#### Quoted passage
**********

Considering walk-length k, the key parameter of network-based distribution (see Section 2), in our original paper we did as follows. Firstly we run NCF for several values of k. Then we looked at common patterns of predictive performance behaviour, trend of underfitted tree incidence within the forest and walk length k. Consequently we defined a heuristic to set the optimal walk length k based merely on the incidence of underfitted trees, without looking at predictive performance estimation (i.e. before cross-validation). Eventually, we picked those results under consistent with this heuristic, and presented them.
Unlike the original paper, here we implemented the heuristic directly into the workflow, which enables to validate even the k-optimization itself within cross-validation framework. In the other words, for each training fold, the block runs NCF for several k-values, then picks up the one consistent with the heuristic and tests it against the testing fold. Thus we get truly unbiased estimate of NCF accuracy.
Table 1 illustrates an empirical comparison of NCF and benchmark learners within 10 classification tasks. Predictive performance of evaluated methods is depicted in Mathews correlation coefficients. The results of NCF are reached under optimal parametrization, random walk-length k, as described in Section 3.
The results suggest that our network-enriched ensemble provides a good trade off between these two extremes. NCF shows good classification accuracy, while being more comprehensible than black-box models (see Andel et al., 2014). In most of the cases, NCF has a better or equal predictive power than the state-of-the-art RF and as a whole, in terms of average accuracy, is even competitive with the black-box SVM (see Figure 1).

**********

#### Dataset
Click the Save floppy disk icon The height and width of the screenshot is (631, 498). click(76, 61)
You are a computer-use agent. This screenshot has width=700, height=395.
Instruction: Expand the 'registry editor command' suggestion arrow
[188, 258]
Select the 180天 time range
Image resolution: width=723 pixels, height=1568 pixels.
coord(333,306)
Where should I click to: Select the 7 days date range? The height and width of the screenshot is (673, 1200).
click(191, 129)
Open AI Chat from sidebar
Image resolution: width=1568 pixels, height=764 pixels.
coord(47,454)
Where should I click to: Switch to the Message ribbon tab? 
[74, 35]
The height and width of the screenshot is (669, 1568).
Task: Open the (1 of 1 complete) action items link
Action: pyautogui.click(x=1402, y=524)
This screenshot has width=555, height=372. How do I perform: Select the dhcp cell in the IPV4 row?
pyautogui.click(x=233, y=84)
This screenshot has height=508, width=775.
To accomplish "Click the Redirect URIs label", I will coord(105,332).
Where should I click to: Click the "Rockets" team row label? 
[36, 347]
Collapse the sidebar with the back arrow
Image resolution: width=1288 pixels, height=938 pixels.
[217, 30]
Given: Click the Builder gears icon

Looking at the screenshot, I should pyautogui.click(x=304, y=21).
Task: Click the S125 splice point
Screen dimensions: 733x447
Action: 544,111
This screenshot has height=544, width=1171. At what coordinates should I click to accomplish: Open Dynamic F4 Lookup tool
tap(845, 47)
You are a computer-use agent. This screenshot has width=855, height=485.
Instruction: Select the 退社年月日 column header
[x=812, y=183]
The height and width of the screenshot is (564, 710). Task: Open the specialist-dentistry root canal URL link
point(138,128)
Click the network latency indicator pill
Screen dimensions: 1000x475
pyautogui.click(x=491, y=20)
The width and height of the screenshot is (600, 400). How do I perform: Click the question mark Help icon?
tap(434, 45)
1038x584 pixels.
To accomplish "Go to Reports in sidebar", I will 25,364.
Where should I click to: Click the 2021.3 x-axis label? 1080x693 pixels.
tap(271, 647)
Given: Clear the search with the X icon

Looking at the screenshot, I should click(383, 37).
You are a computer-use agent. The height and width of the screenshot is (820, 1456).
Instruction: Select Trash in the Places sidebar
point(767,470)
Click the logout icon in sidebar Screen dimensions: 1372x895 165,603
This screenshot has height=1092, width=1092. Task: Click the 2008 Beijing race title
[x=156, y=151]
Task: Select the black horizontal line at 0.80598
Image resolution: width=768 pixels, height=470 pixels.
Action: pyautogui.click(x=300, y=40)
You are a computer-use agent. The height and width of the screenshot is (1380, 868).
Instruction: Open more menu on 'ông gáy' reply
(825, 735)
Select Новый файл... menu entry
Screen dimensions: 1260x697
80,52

**********

#### Exercise goal
List every section, table, or figure that the NCF passage refers to, in the order each first appears.

#### The answer
Section 2, Table 1, Section 3, Figure 1